2002年03月30日(土) |
証券監視委の権限強化は賛成であるが、実現は難しい |
日経16面に、経団連が、日本版SEC創設構想を打ち出したというインタビュー記事が載っていた。
あれっ、「日本版SECはあったのじゃないの?」と思って読んでみると、
現行の証券取引等監視委員会では不十分であり、これを金融庁から独立させ、アメリカSECのように、独自の行政処分権、企画提案権を与えるという内容のようである。
その内容を要約すると
投資家の金融資産を効率的に運用させることが国家的命題であること、
そのためには、市場取引のルールを透明にする必要があること
これまでは、自由化ばかりに目がいって、市場の透明さの確保が見落とされてしまったこと
このような透明さの確保のために、証券行政を銀行・保険行政から切り離し、資本市場に関する監督権限を監視委に集中させる必要がある
という内容である。
日経7面には、アメリカでは、エンロン問題を教訓に、SECが最後のチェック役になるには、大きな組織も容認せざるを得ないという流れが強まっているという記事が載っていた。

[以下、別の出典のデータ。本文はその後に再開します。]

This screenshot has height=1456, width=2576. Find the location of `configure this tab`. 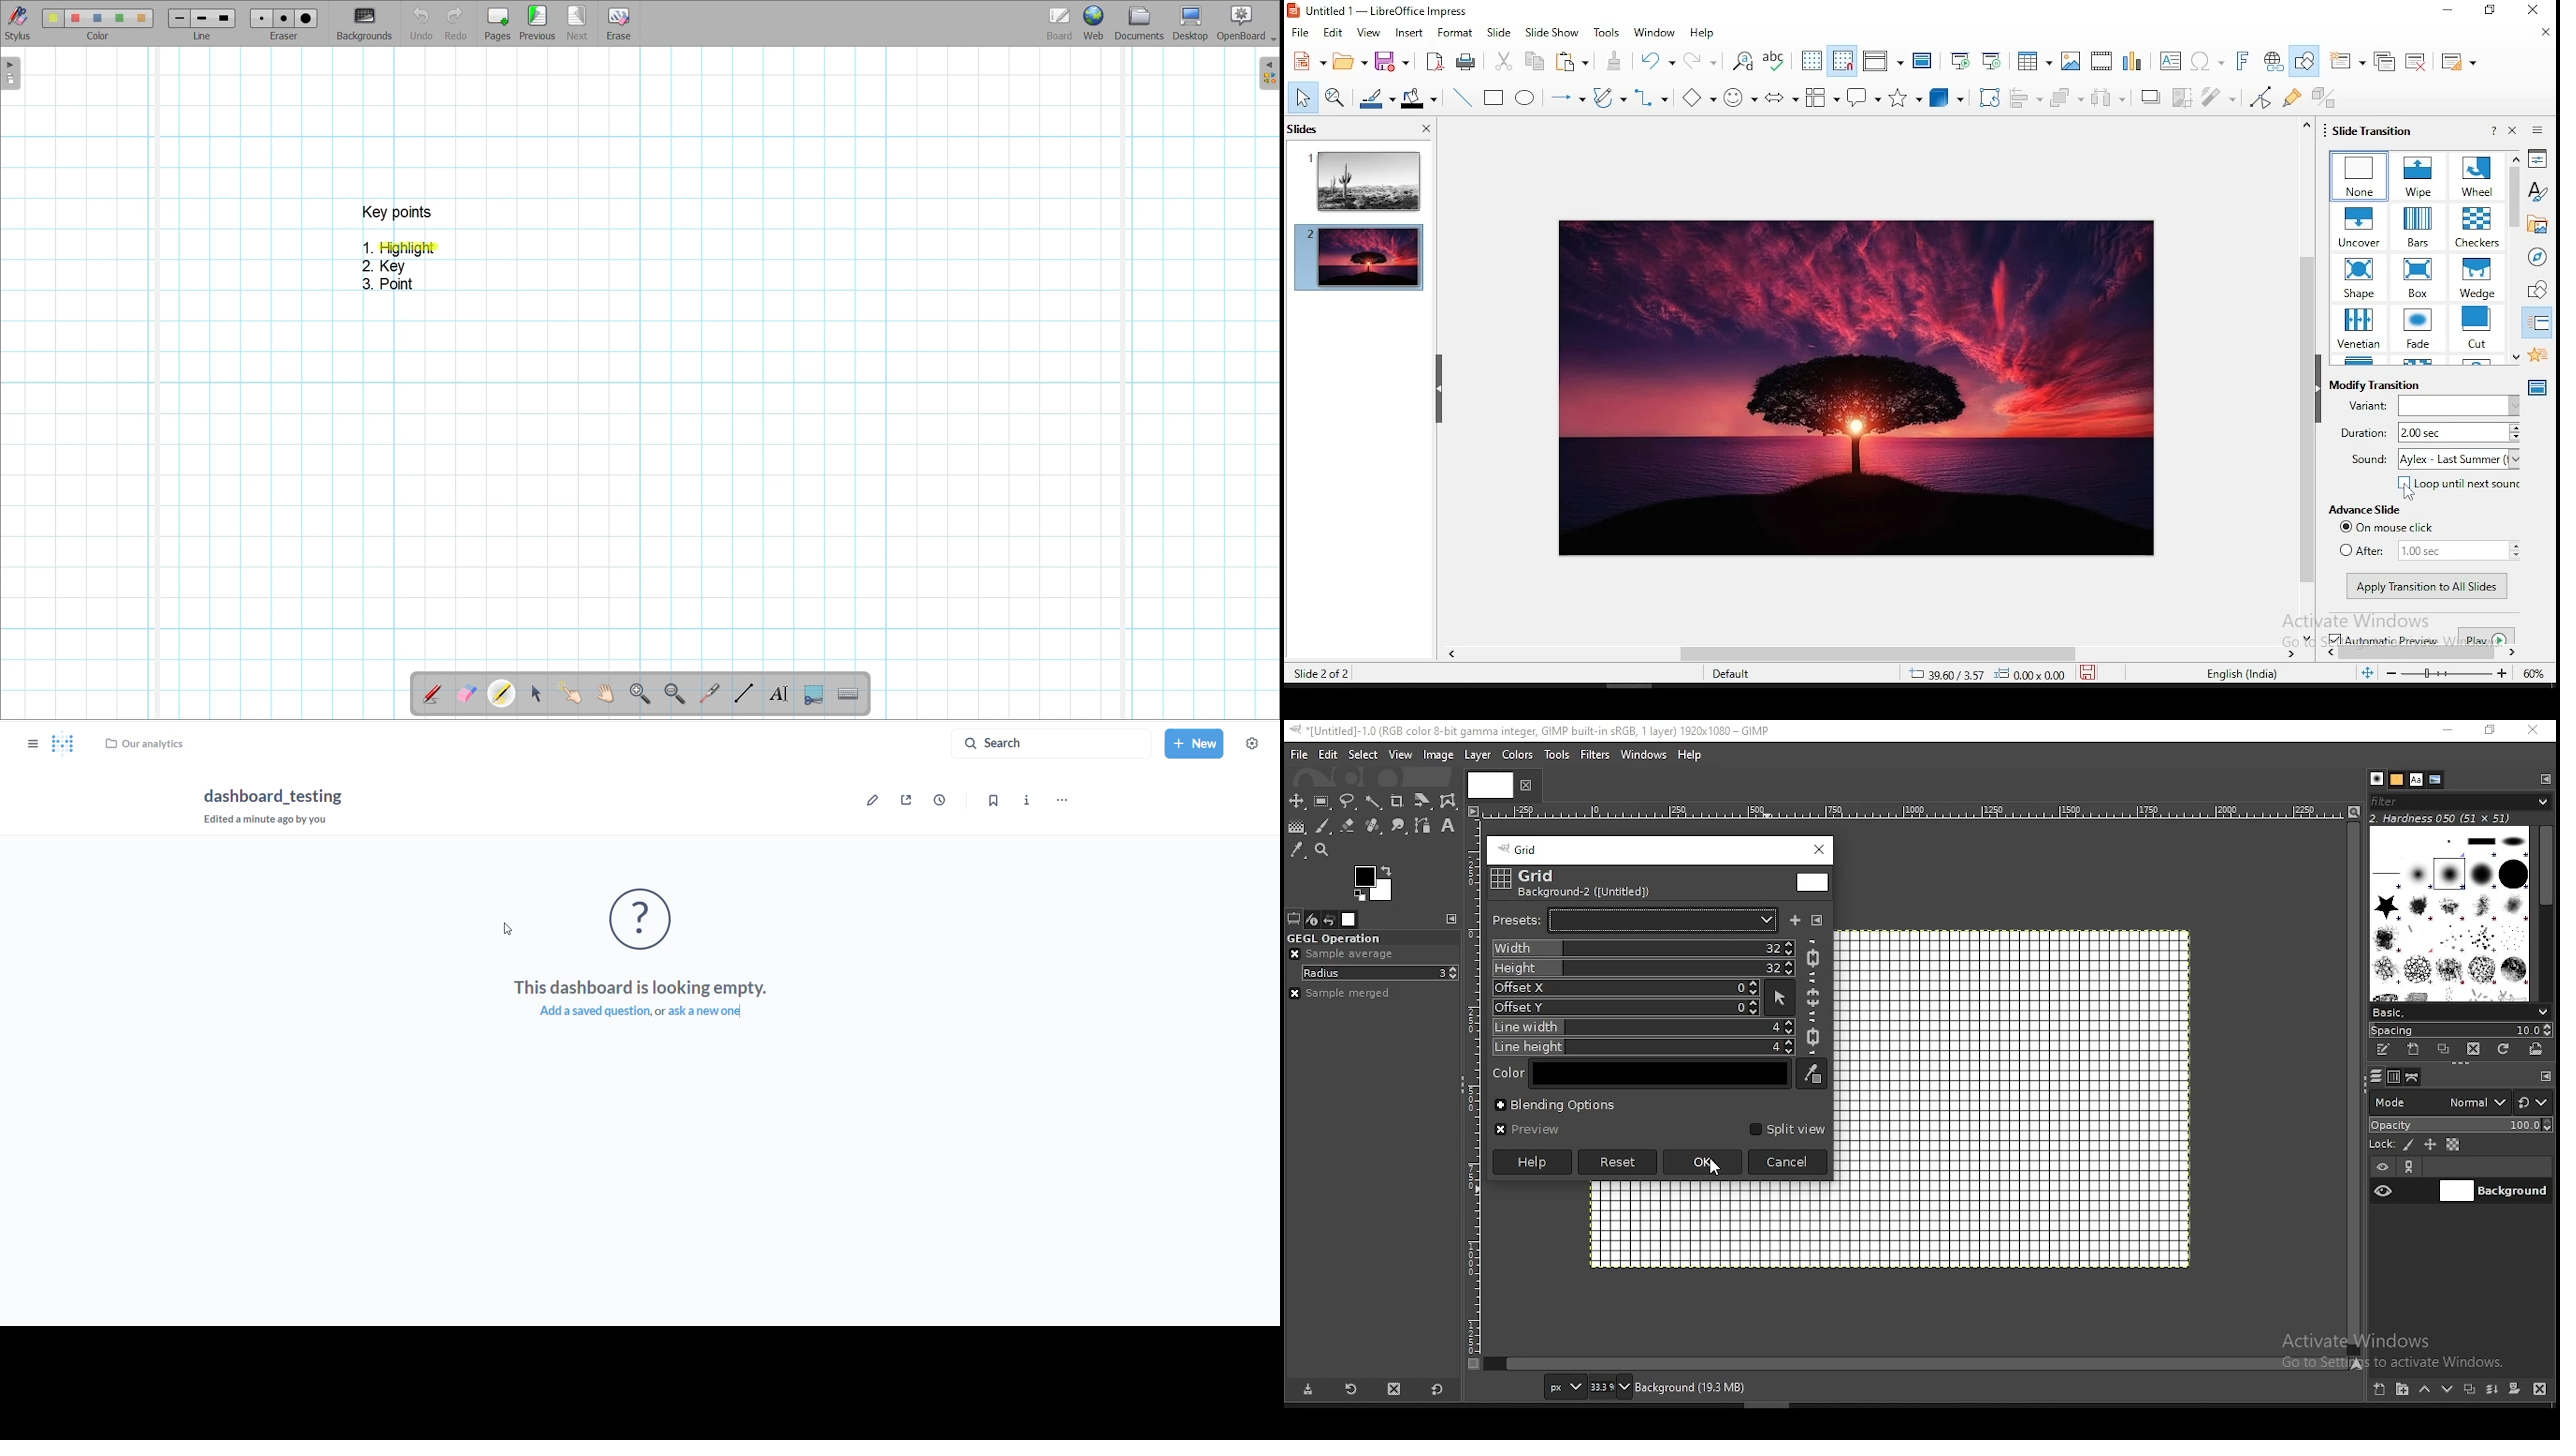

configure this tab is located at coordinates (1817, 919).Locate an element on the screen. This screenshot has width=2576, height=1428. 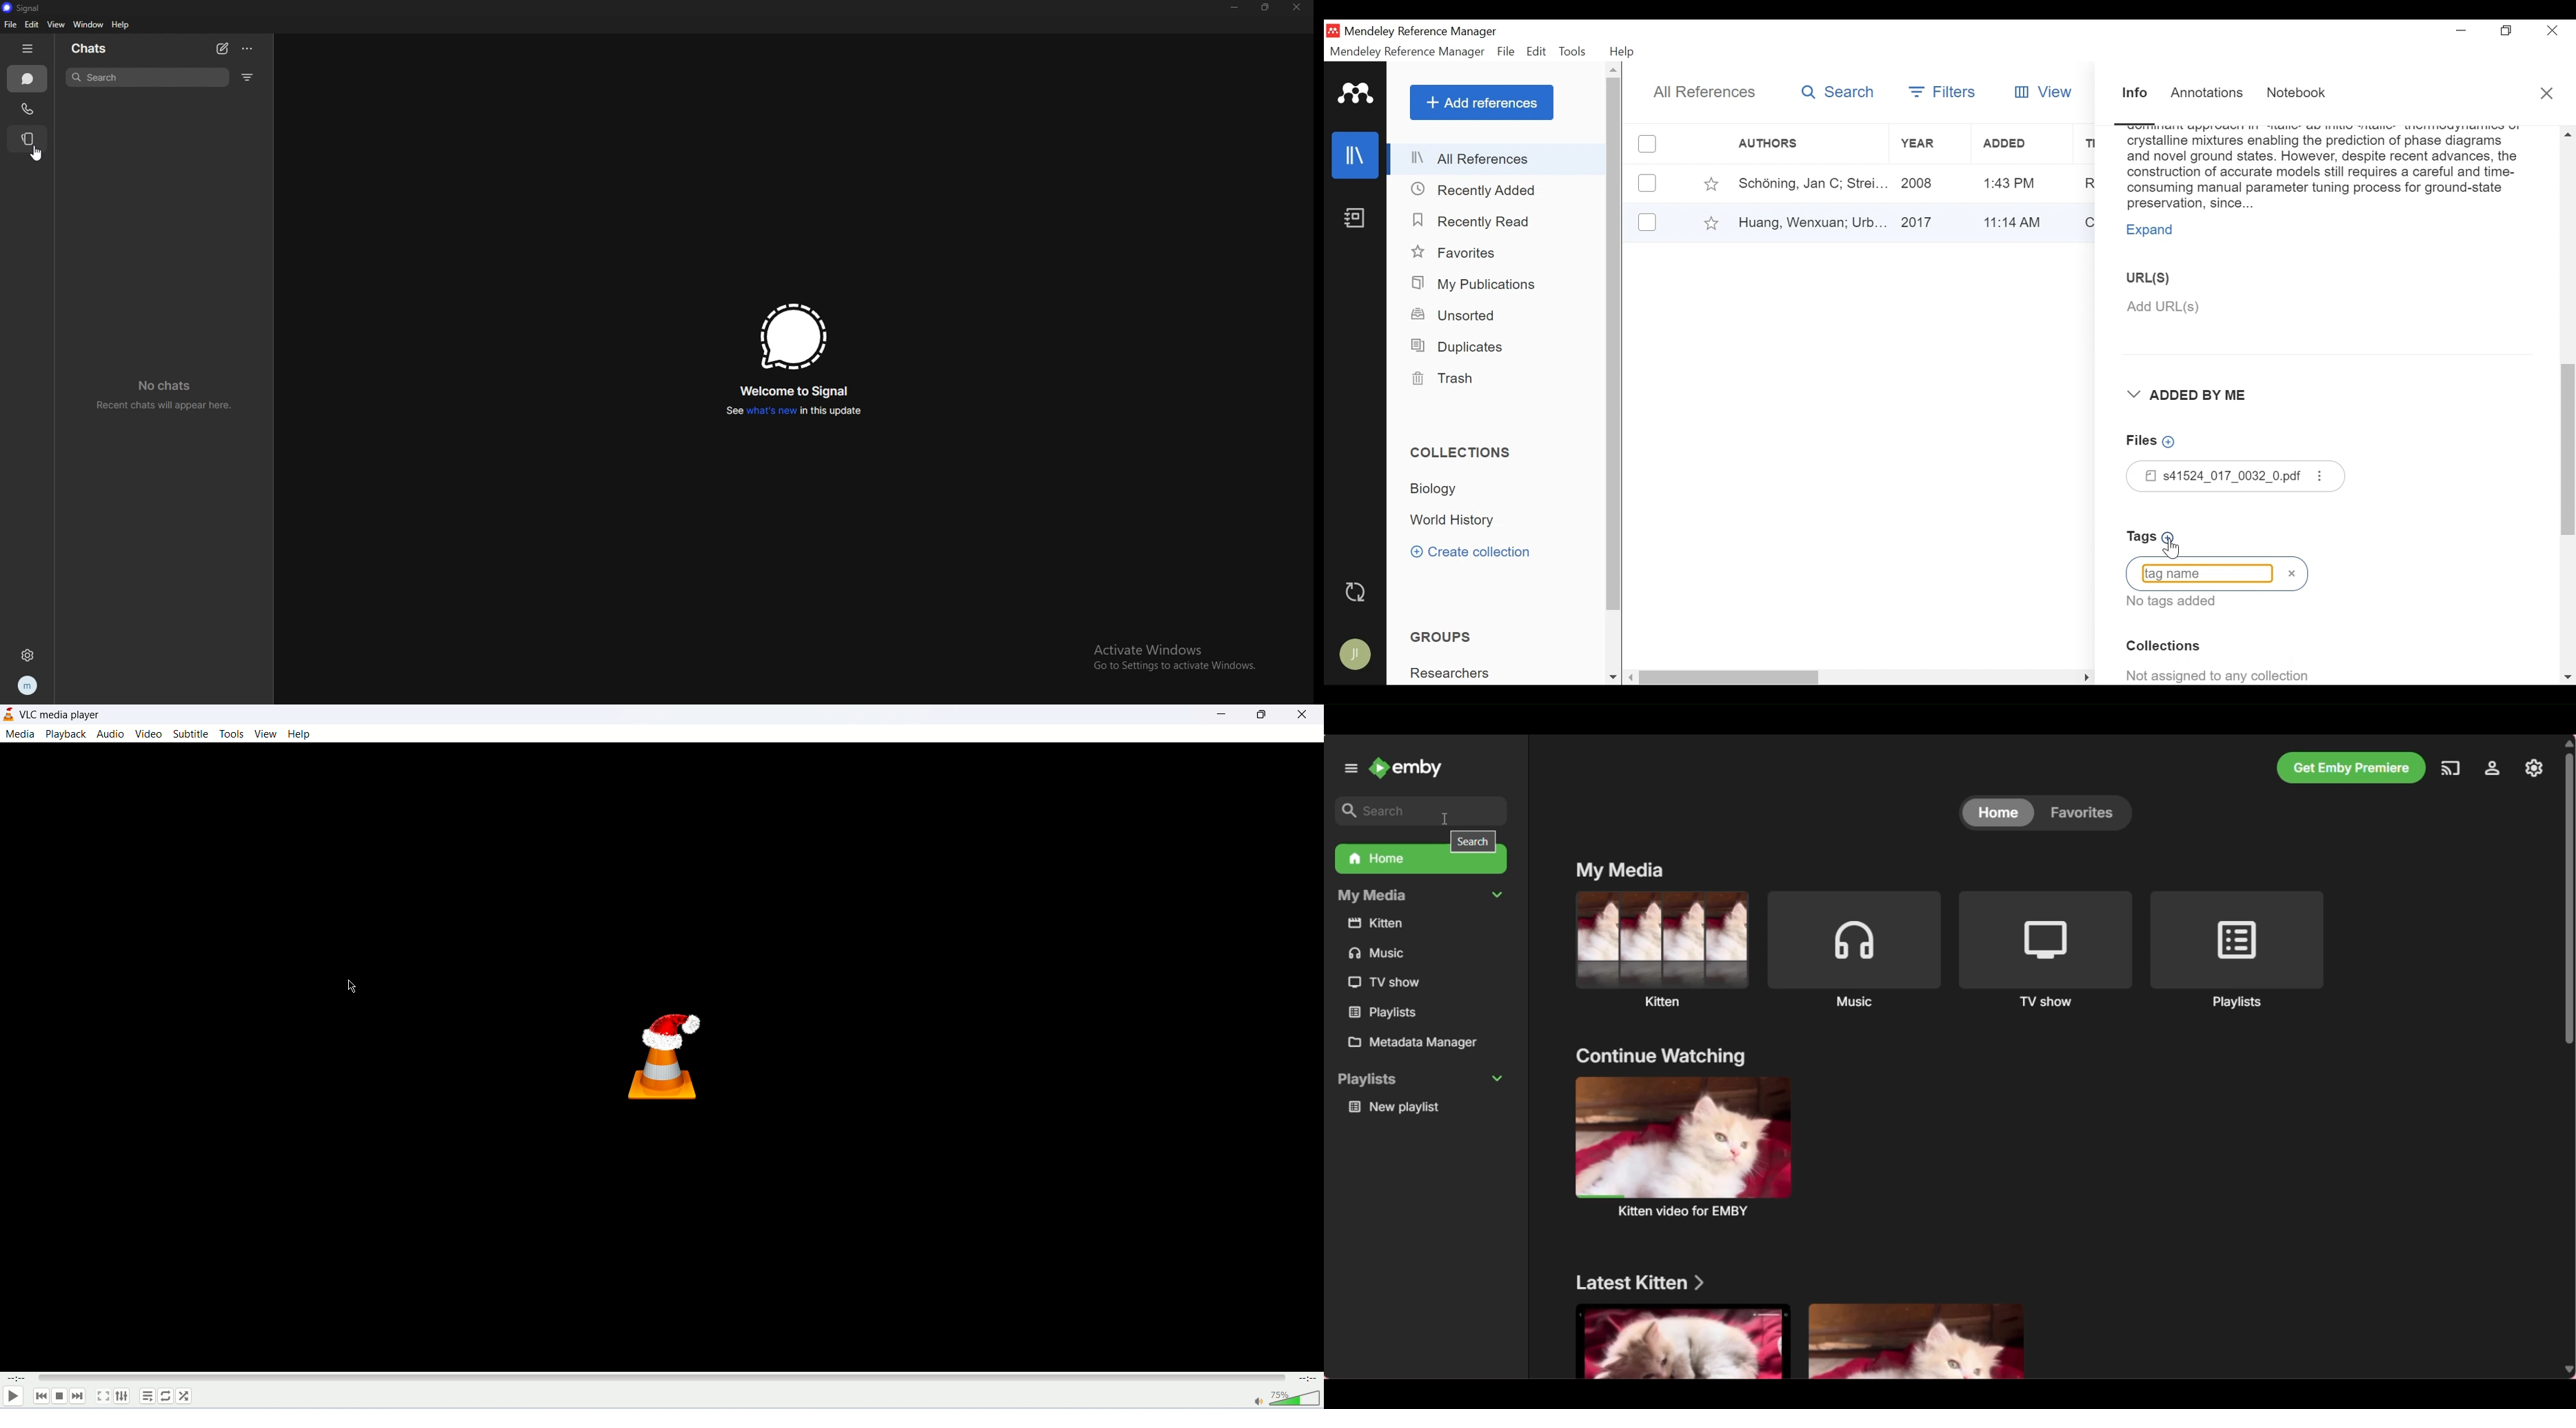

すなわち、監視機関の強化というのは時代の要請といえるものであり、経団連の構想に賛成である。
ただ、独立の監視委を創るということは、官僚が自己の権限を手放すことを意味するから、果たしてそのような認めるだろうかという懸念がある。
また、権限の強化と同時に重要なことは人材の確保であるが、SECに優秀な人材が集まるだろうかという疑問もある。
したがって、実現性という意味では、期待薄といわざるを得ないのではないだろうか。